*** Block opens ***

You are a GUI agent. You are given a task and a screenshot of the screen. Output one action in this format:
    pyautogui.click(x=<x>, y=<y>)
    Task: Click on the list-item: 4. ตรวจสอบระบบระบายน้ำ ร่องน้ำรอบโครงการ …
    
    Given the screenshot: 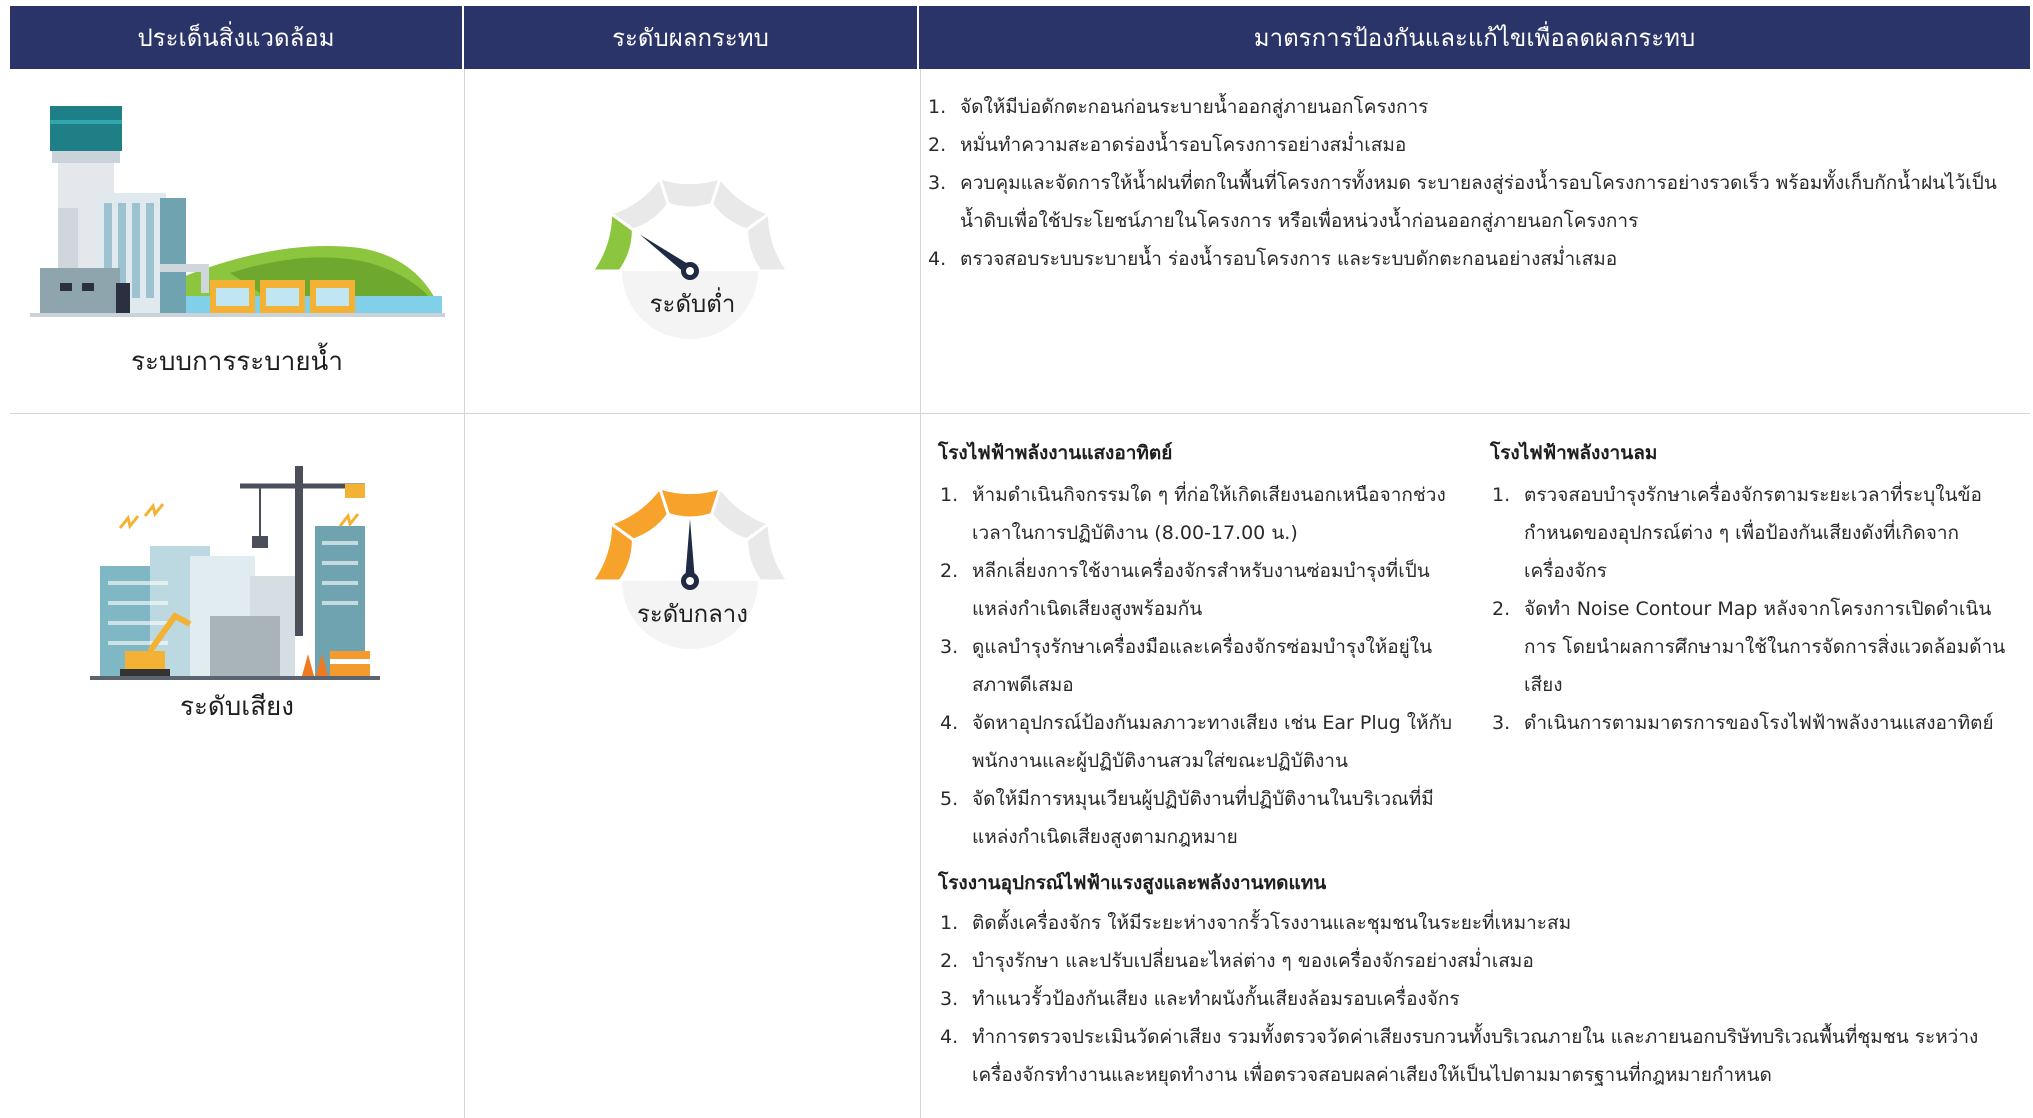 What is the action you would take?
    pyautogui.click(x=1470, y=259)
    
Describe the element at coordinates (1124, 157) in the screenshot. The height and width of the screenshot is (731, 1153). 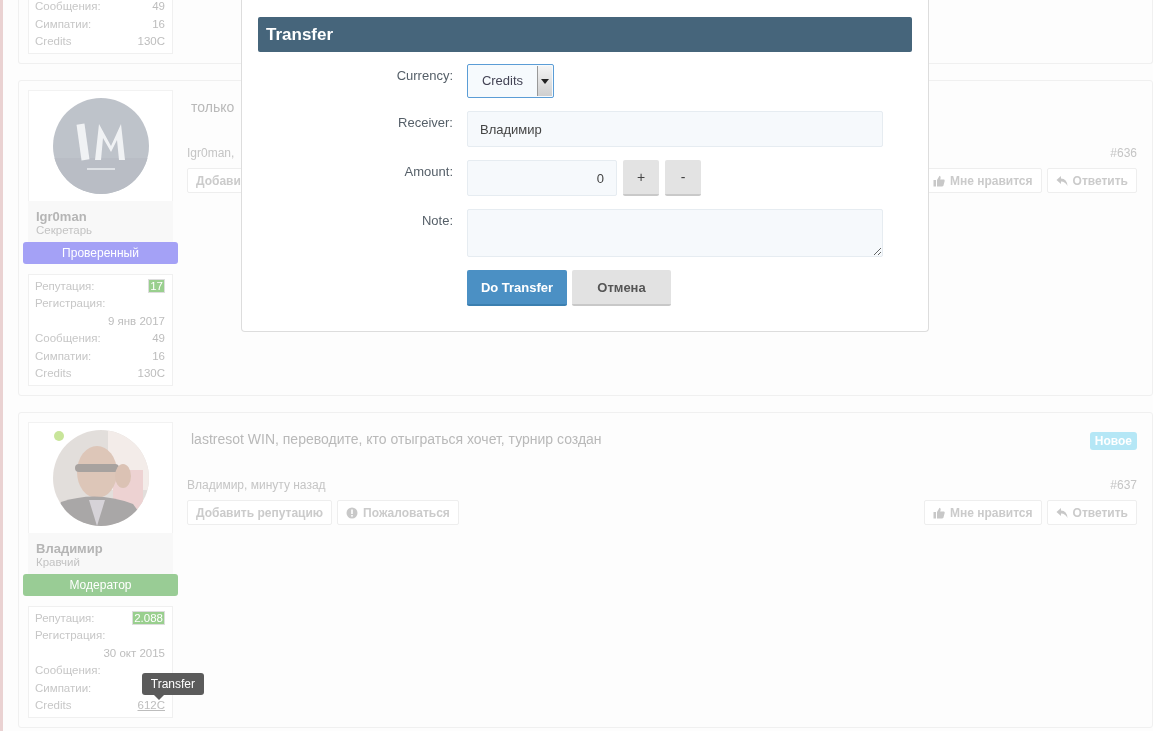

*** Block closes ***
*** Block opens ***

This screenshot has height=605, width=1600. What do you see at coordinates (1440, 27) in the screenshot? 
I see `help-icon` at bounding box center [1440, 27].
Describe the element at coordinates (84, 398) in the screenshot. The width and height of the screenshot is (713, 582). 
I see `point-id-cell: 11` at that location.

*** Block closes ***
*** Block opens ***

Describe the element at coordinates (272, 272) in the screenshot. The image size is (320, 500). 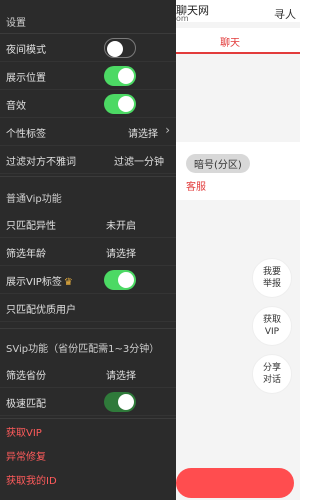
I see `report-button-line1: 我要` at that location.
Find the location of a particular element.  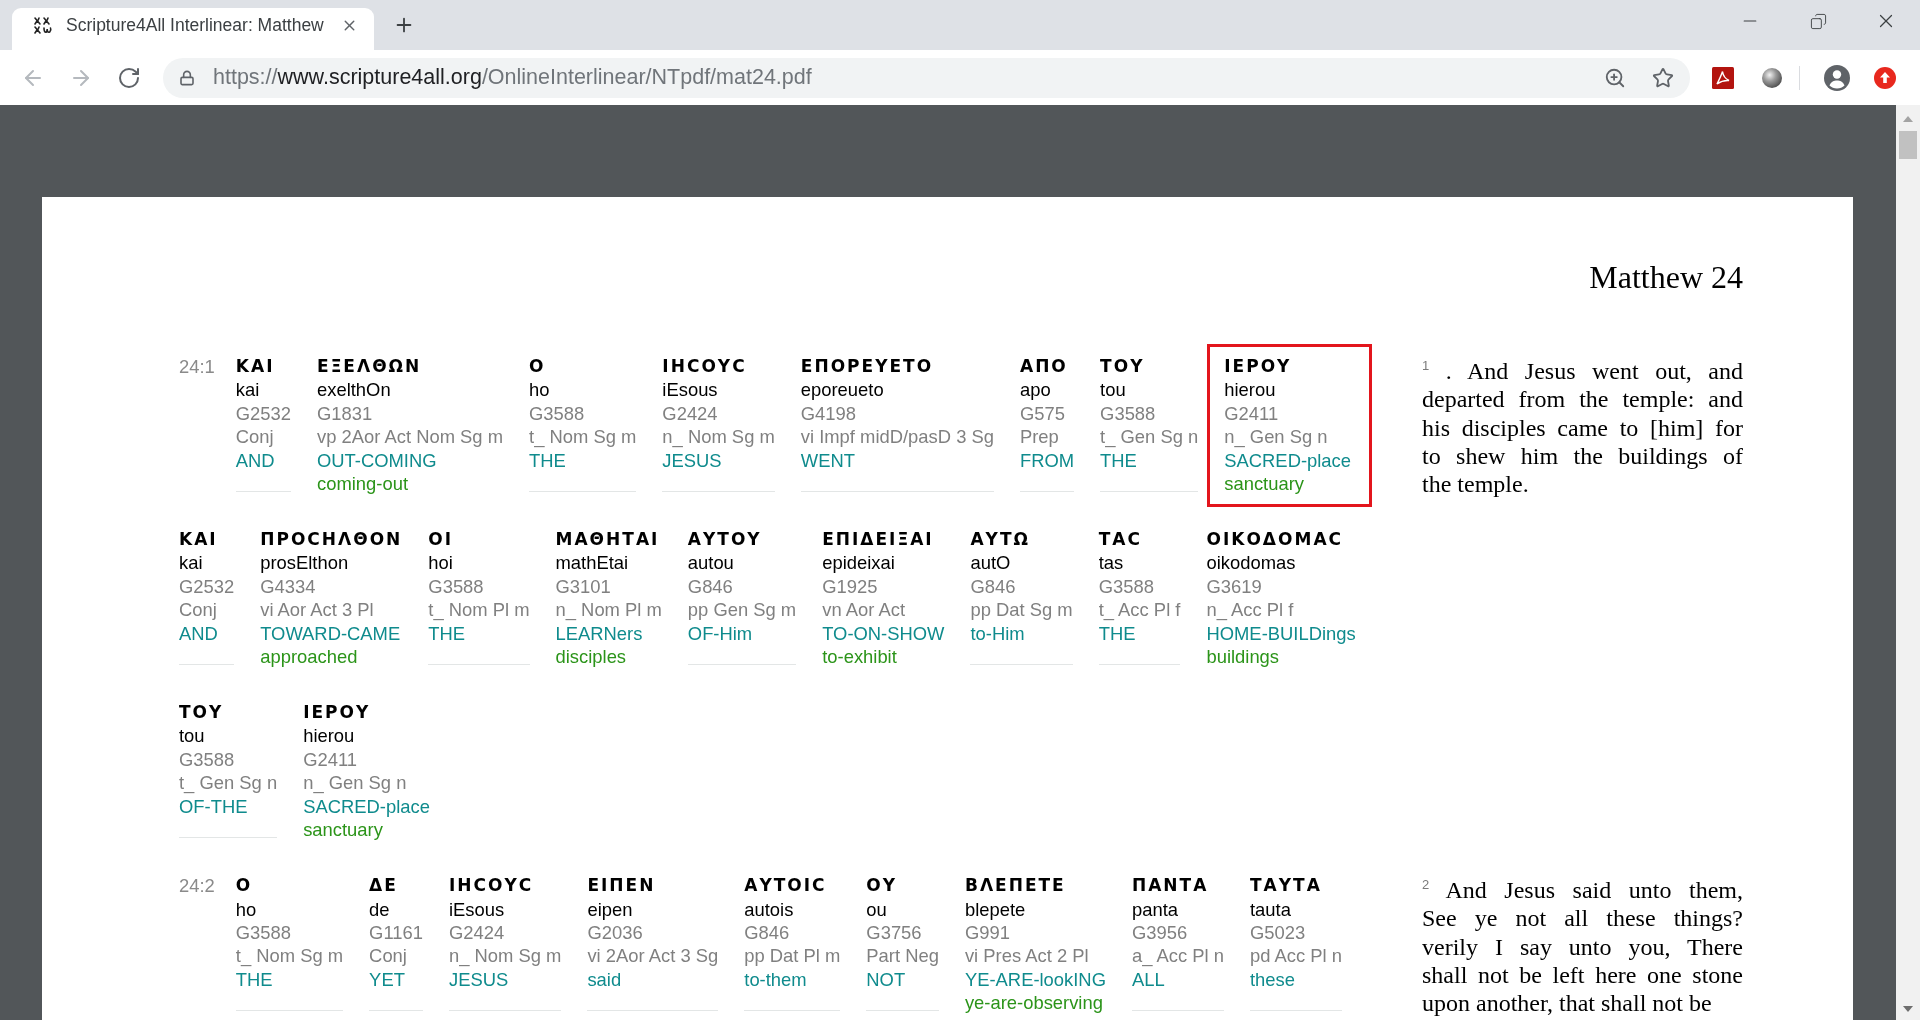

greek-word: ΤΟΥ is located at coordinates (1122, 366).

*** Block closes ***

Turn the stretch from the line containing "Describe the element at coordinates (272, 272)" through the line containing "greek-word: ΤΟΥ is" into a Markdown table with the columns Row and Line, numbering each line and skipping blank ones. Leave the pictures out.

→ **YOUR RESPONSE**
| Row | Line |
|---|---|
| 1 | Describe the element at coordinates (272, 272) in the screenshot. The image size is (320, 500).  |
| 2 | I see `report-button-line1: 我要` at that location. |
| 3 | Find the location of a particular element.   |
| 4 | greek-word: ΤΟΥ is located at coordinates (1122, 366). |